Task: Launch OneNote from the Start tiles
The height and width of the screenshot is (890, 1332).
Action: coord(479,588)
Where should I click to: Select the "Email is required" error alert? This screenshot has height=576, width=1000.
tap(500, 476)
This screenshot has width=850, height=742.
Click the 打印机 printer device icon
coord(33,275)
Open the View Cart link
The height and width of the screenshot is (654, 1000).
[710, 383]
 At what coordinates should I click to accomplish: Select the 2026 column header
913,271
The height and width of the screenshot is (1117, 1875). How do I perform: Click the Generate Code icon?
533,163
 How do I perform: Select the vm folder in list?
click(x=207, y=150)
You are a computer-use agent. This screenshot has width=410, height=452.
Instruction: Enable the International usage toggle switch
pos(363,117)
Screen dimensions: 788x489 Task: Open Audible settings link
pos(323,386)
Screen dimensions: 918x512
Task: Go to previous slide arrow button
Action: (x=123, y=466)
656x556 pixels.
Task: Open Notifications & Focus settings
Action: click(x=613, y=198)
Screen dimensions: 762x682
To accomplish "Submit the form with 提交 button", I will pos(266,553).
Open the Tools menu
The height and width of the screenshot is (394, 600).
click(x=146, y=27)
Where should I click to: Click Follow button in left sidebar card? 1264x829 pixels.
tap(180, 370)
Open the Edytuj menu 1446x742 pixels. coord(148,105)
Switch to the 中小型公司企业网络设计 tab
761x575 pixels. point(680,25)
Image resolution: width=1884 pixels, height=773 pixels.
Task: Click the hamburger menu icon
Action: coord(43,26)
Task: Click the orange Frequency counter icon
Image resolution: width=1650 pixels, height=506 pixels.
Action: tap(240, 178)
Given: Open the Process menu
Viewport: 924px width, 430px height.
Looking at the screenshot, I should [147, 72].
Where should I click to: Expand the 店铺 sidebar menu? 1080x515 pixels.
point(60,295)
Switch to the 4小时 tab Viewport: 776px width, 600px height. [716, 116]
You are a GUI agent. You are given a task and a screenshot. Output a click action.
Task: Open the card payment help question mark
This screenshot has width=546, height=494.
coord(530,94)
_ _ _ _ _ _ _
Exercise instructions
Sift through the material above and copy each line that holds "agent".

Output for this task
You are a computer-use agent. This screenshot has width=410, height=452.
You are a GUI agent. You are given a task and a screenshot. Output a click action.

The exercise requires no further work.